* [Required work]: The reply should hold only the lines from the one with "How do I perform: Click the Publish button?" to the one with "Viewport: 1400px width, 862px height.", both ends kept, exactly as they appear below, without any pictures.

* [Data shown]:
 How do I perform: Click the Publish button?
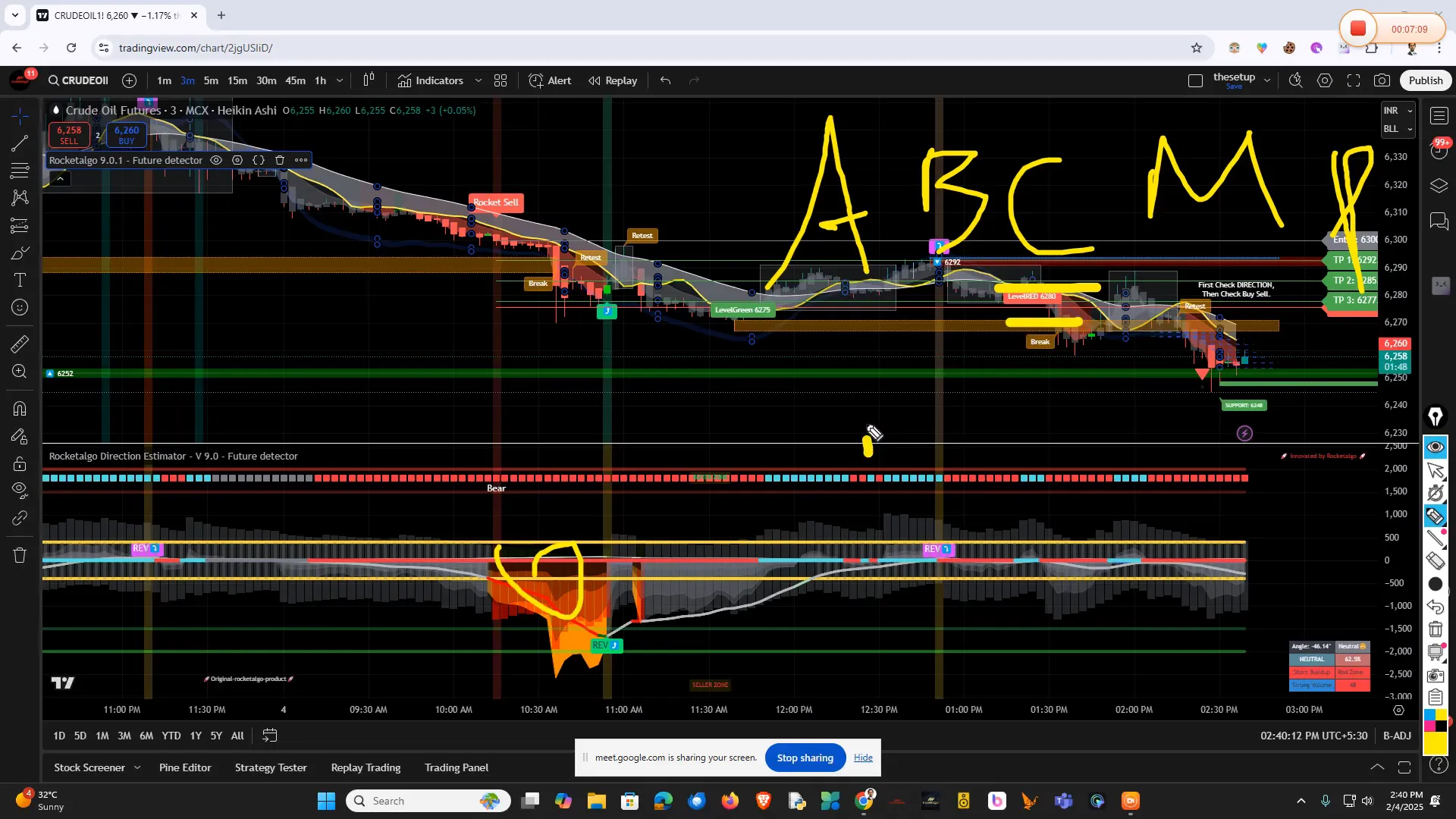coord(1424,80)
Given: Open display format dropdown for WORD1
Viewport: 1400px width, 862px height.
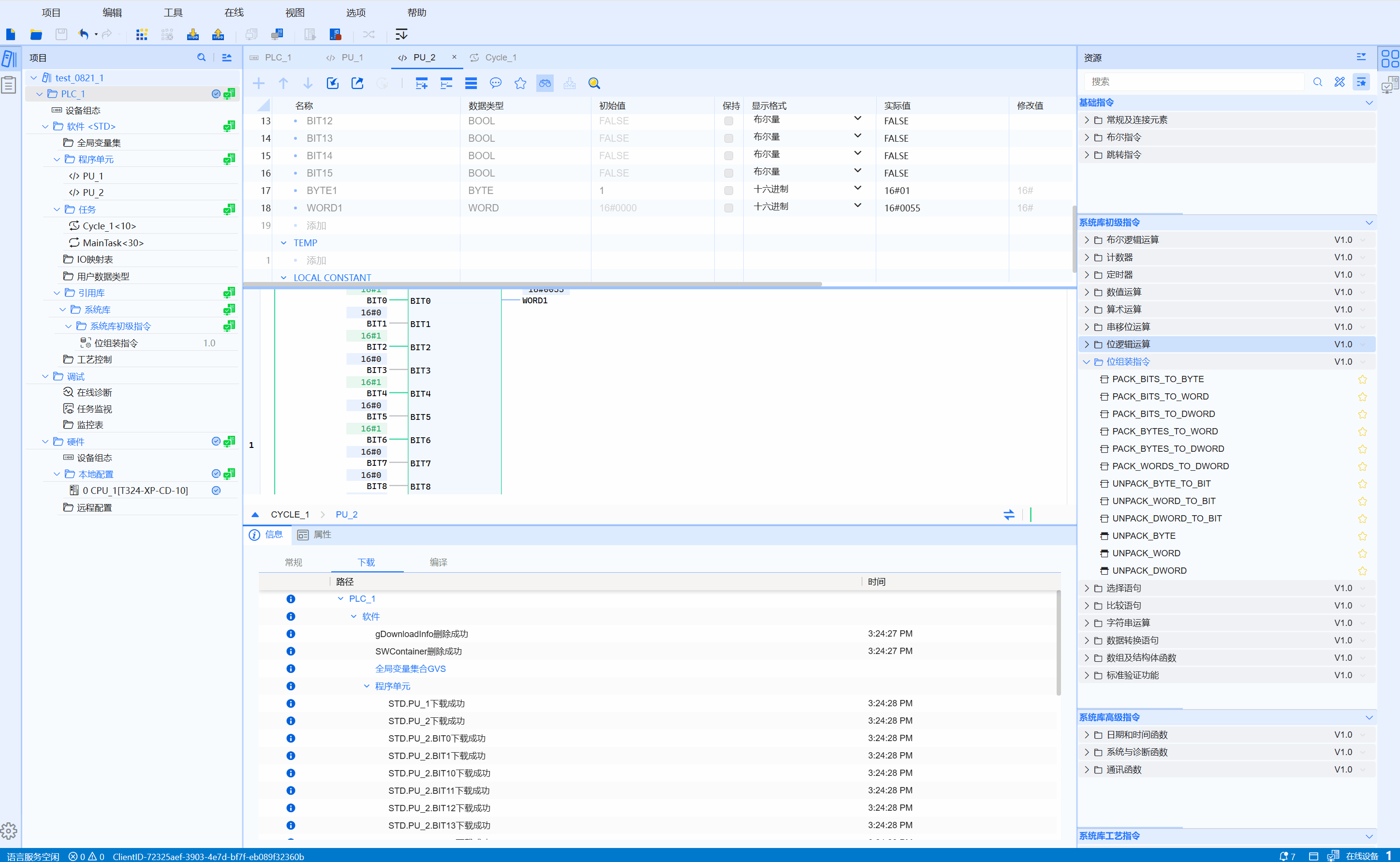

---

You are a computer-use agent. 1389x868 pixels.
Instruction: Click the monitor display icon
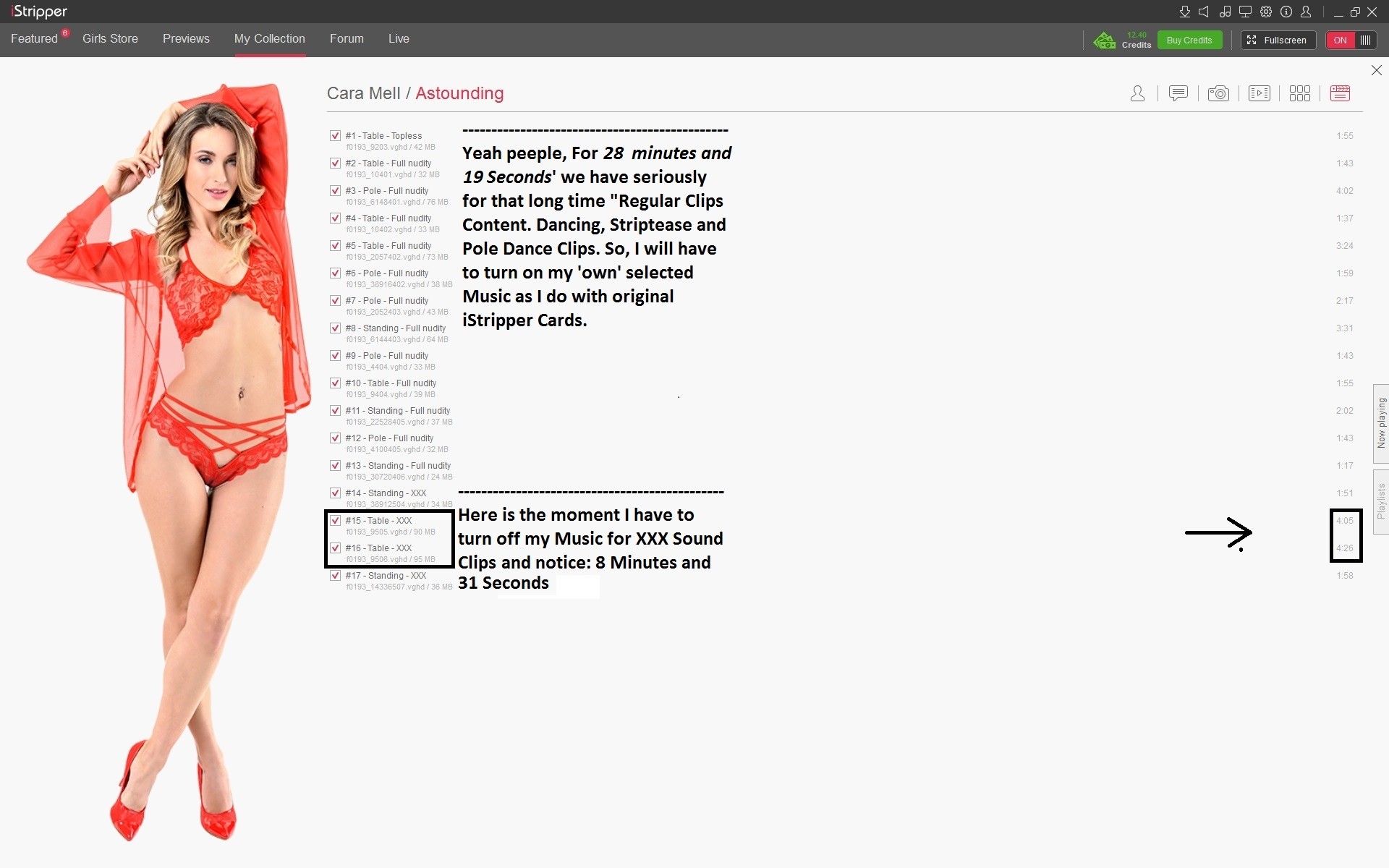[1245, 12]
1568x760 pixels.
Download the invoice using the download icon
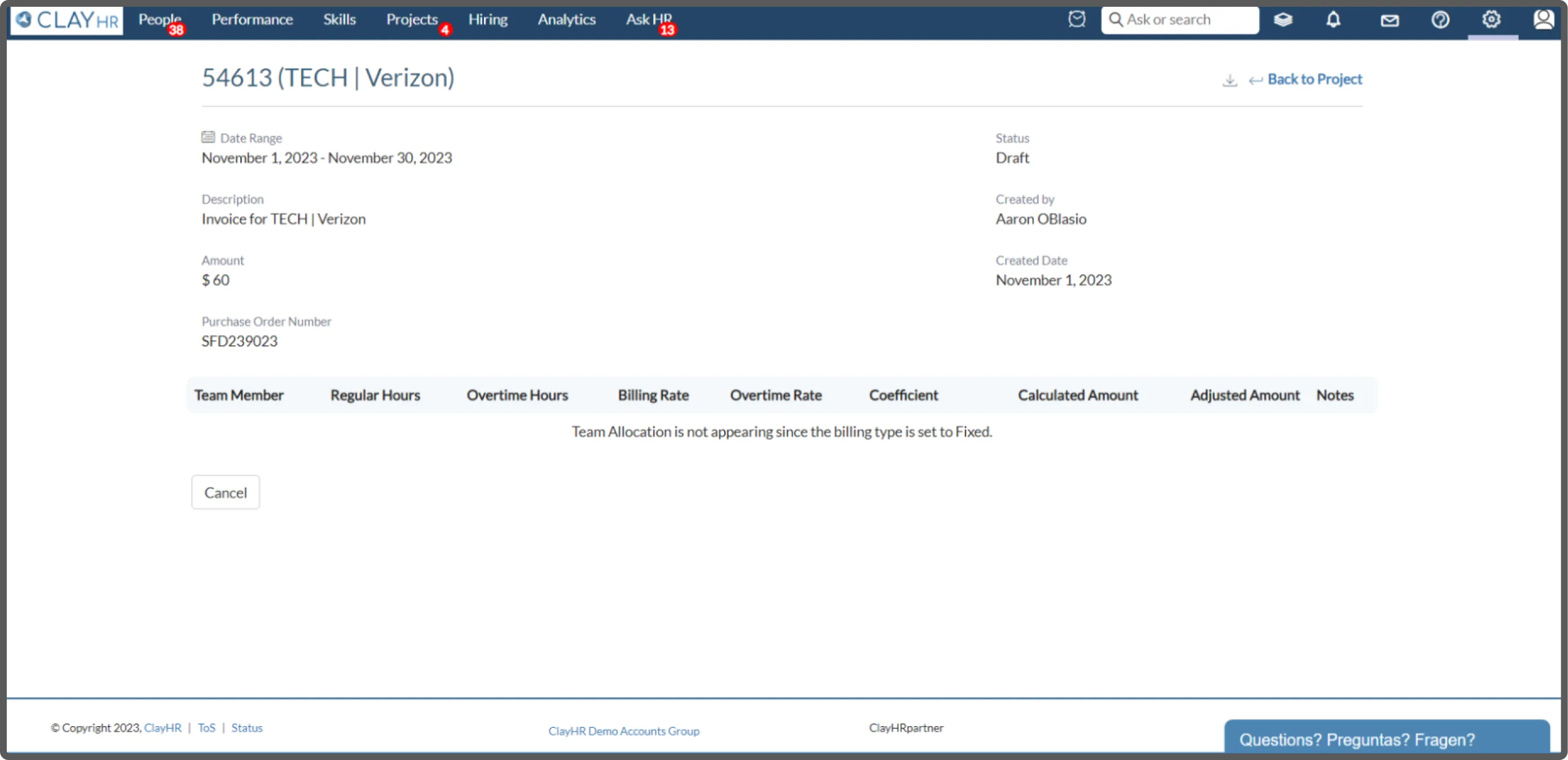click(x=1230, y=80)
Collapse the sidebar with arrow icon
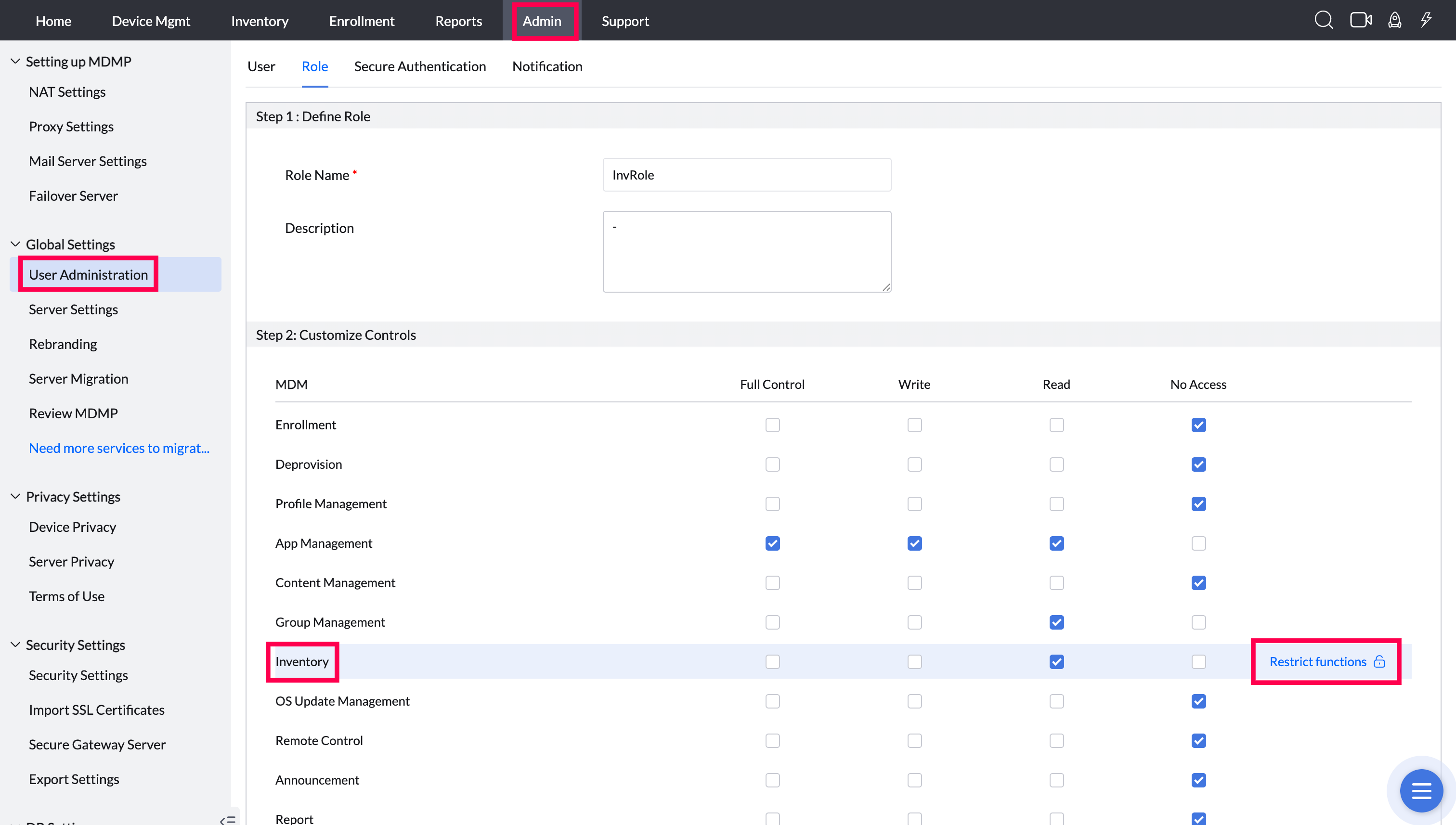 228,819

* * *

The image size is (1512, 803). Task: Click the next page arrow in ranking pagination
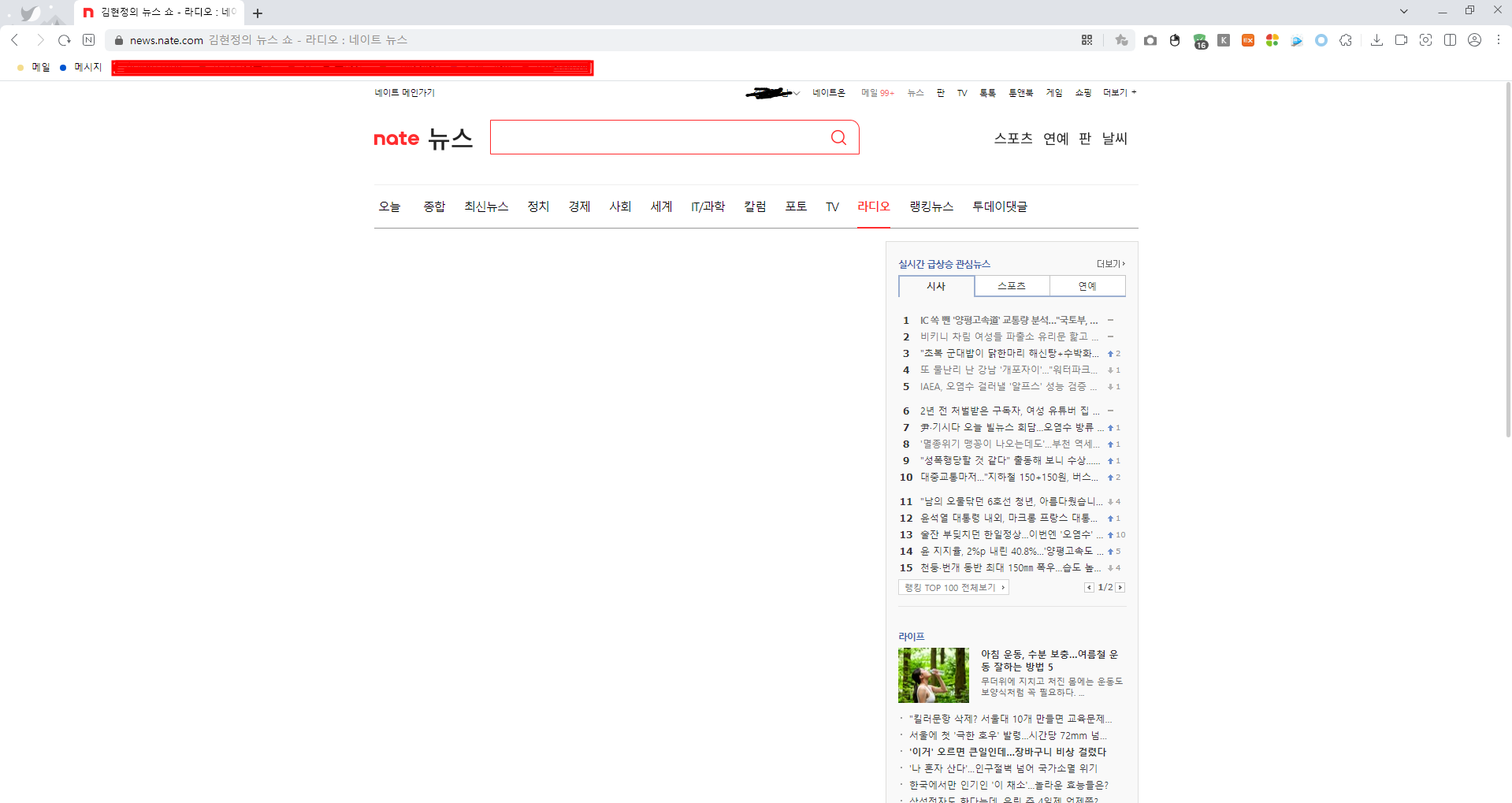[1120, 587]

* [Result for this task]:
 How do I perform: Click the Publish button?
coord(1424,80)
Given: Open display format dropdown for WORD1
Viewport: 1400px width, 862px height.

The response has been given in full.